On Tue, 21 Jan 2003 17:23:27 +0100 you wrote:
> Hi
>
> On Tuesday 21 January 2003 17:10, D Richard Felker III wrote:
> > On Tue, Jan 21, 2003 at 10:21:23AM +0100, Michael Niedermayer wrote:
> > > Hi
> > >
> > > On Tuesday 21 January 2003 06:22, D Richard Felker III wrote:
> > > > Hmm, I was reading some of the fast/agp memcpy code and other related
> > > > stuff, and I'm wondering...what's the performance penalty for using
> > > > the SFENCE instruction, and is it really necessary after writes to
> > > > video memory? I could understand it being useful when writing to
> > > > system memory, when another procedure might need to read the data
> > > > after you write it.

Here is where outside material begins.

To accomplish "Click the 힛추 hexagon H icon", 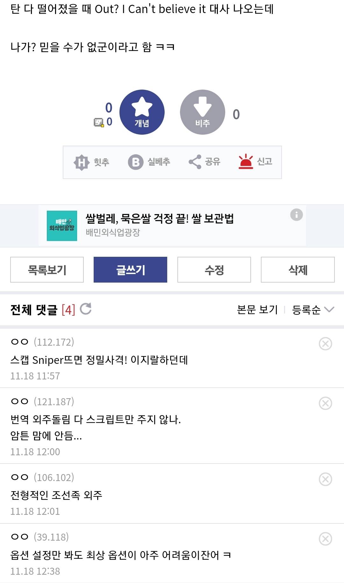I will [82, 162].
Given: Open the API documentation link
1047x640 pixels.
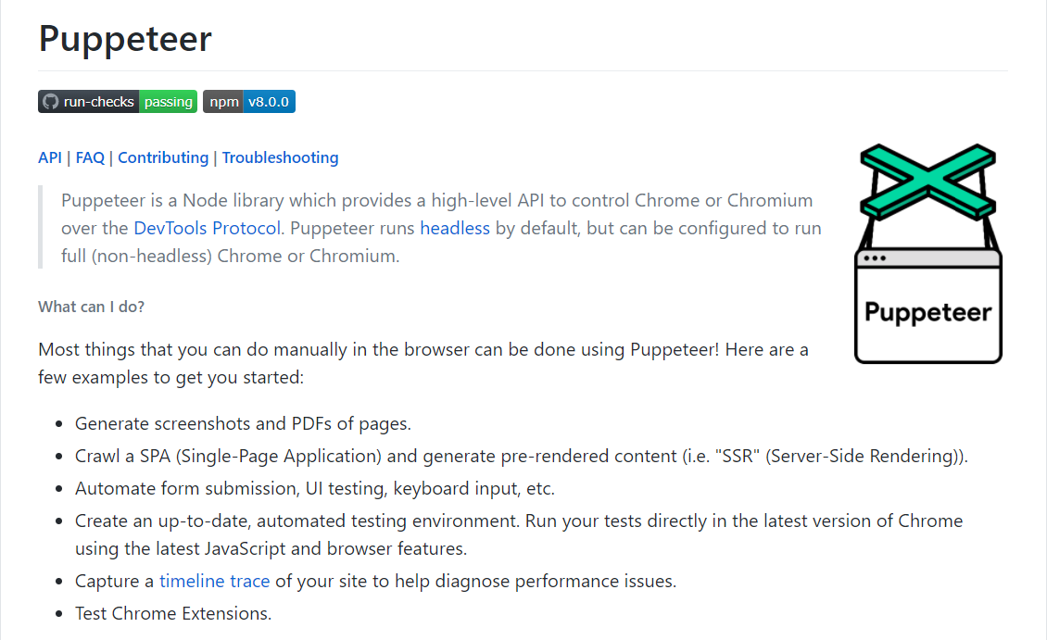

But from what I understand, it's nonsense when
> > > > writing to video mem unless you plan on reading from video mem (slow
> > > > and pointless!). Any ideas?
> > >
> > > its needed, btw if u really dont read the data from there then why do u
> > > write it in the video mem? (hint the grafix card reads it & displays it
> > > on screen, so the last few pixels could be missing ..., i dunno if that
> > > would happen in practice, but it could IMHO according to the manuals)
> >
> > Hmm. I was under the impression that the special 'non-temporal' writes
> > or whatever caused the data to be written directly through the cache,
> > with only a minimal amount being cached for write combining, and that
> > sfence was for making sure the cpu wouldn't read stale values for
> > those addresses from the cache. However, you probably know a good deal
> > more about it than I do. It's been a long while since I coded much
> > asm, and back in the day it was all different -- cpu wasn't 10x as
> > fast as the memory so number of cycles actually mattered. :)
> well, i only know whats written in the docs from intel & amd and these are not
> completely clear to me, so IMHO its saver to add the sfence stuff ...
=================================================
SFENCE Store Fence
Acts as a barrier to force strong memory ordering (serialization) between store
^^^^^^^^^^^^^
instructions preceding the SFENCE and store instructions that follow the SFENCE.
A weakly-ordered memory system allows hardware to reorder reads and writes between
^^^^^^ ^^^^^^^^^^^^^^^^^^^^^^^^^^^^^^^^^^^^
the processor and memory. The SFENCE instruction guarantees that the system completes
all previous stores before executing subsequent stores...
============================================
According on Mans RullGard:
mb() is supposed to block until all outstanding memory operations have
completed. On some machines (e.g. Alpha) memory operations are
allowed to complete out of order. An mb instructions prevents any new
loads/stores from issuing before all previous load/stores are
completed. This is necessary for MMIO to work.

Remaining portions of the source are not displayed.